Paths lined with colorful leaves make the perfect backdrop for a walk with your dog. But while the foliage may be beautiful and the temperature just right, not every aspect of fall is safe for your four-legged companion.
Before heading outdoors, pet owners should keep in mind that fall brings with it certain risks to dogs. Some of these risks are made by mother nature while others are produced by man, but all of the following doggy dangers are prevalent during the fall.
As you take in the beauty of the season alongside your pup, be sure to watch out for potential hazards that may lead to serious -- or even deadly -- health consequences.
Doggy dangers of fall
Cats aren’t the only creatures whose curiosity may lead them down an unsafe path. Keep your dog’s sniffer from getting him into trouble by keeping an eye out for the following risks and toxic substances.
- Snakes. According to the ASPCA, snakes preparing for hibernation may be spotted out and about more often, therefore increasing your pets’ risk of being bitten. Protect your pooch by brushing up on the types of snakes in your area and making sure to avoid areas where snakes are often found.
- Mushrooms. Colorful mushrooms pop up frequently during fall. While most are generally harmless, around 1% are highly toxic to pets. Because it can be difficult to tell which mushrooms are dangerous and which ones aren’t, the ASPCA recommends keeping pets away from all mushrooms.
- Rodent poison. When the temperatures drop, rats and other rodents often try to sneak indoors. Humans often try to thwart these attempts by laying down rat poison. Unfortunately, these poisons are highly toxic to pets. Homeowners should make sure pets are kept far from areas where rodenticides were used.

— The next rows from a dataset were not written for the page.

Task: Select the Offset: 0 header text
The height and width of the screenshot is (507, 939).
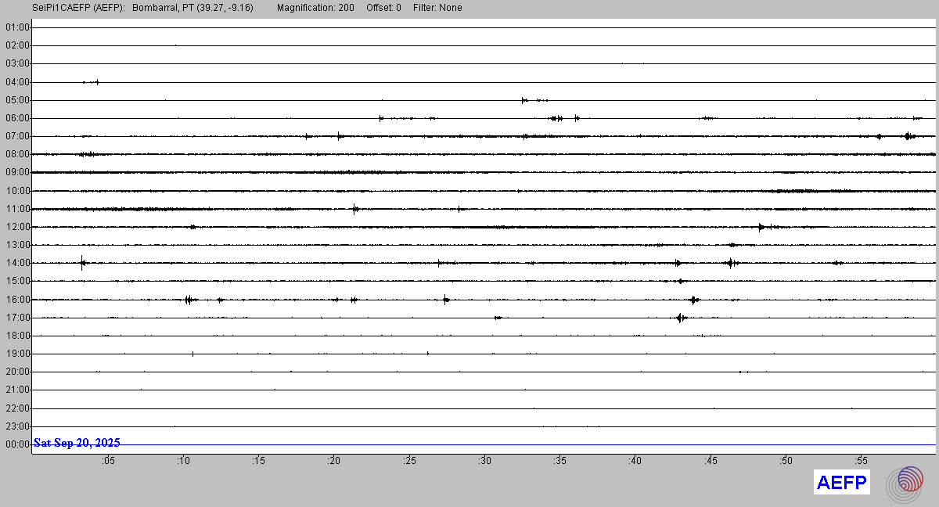Action: point(383,8)
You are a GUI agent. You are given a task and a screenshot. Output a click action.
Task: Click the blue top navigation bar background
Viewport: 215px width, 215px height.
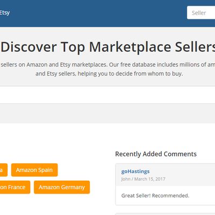(x=98, y=13)
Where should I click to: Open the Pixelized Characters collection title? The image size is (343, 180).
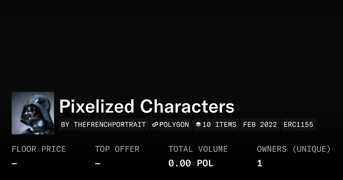[147, 107]
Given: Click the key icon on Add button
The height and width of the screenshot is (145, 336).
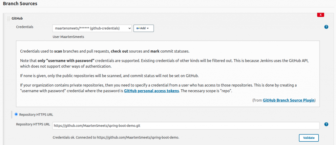Looking at the screenshot, I should (137, 28).
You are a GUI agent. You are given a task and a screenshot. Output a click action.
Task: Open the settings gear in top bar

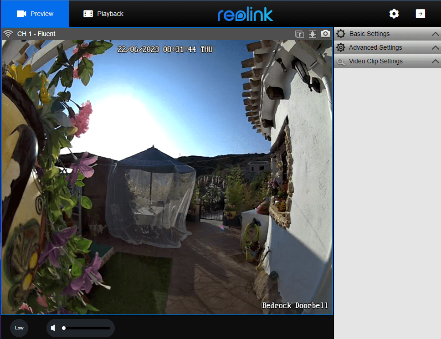pyautogui.click(x=394, y=14)
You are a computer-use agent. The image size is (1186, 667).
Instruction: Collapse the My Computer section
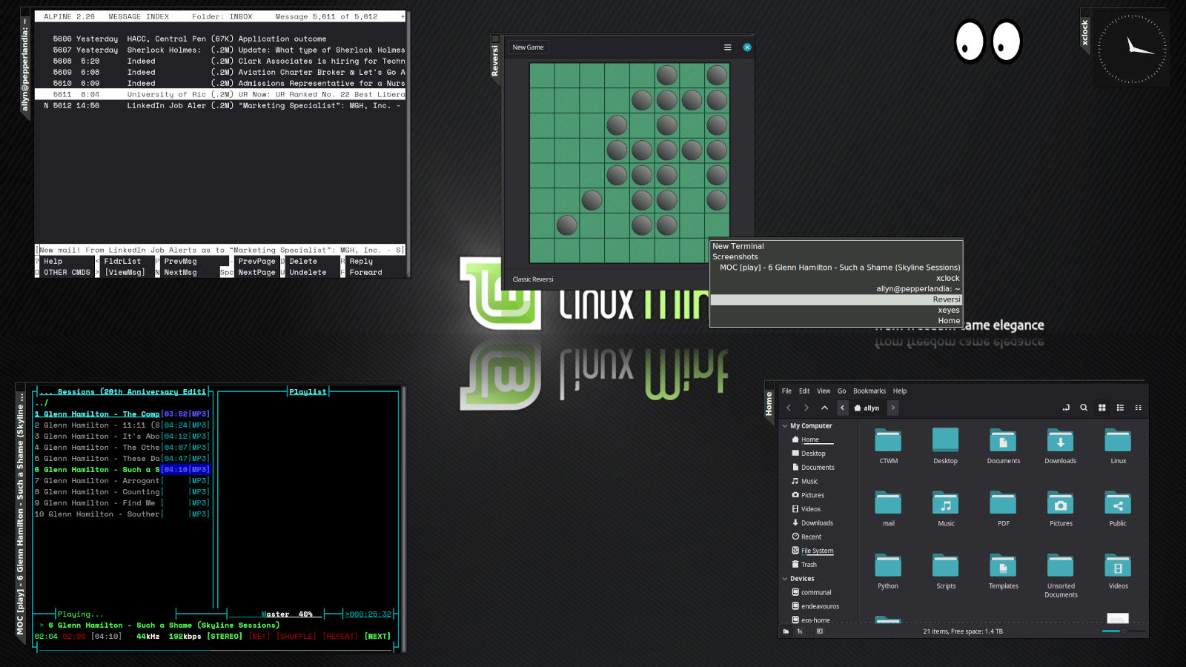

- Engine coolants. Another substance which is notoriously toxic to pets is antifreeze. Keep pets from licking up any spills containing ethylene glycol-based coolants. Alternatively, pet owners may consider using less toxic propylene glycol-based coolants.
- School supplies. School is officially in session, which means that materials such as glue sticks, pencils, and magic markers are seeing frequent use. Occasionally, these materials may be dropped in a driveway or left around the house. School supplies aren’t toxic to pets, but they could cause digestive problems if Fido decides to make a snack out of them. Keep dogs from eating these materials by making sure they’re not left in an animal-accessible place.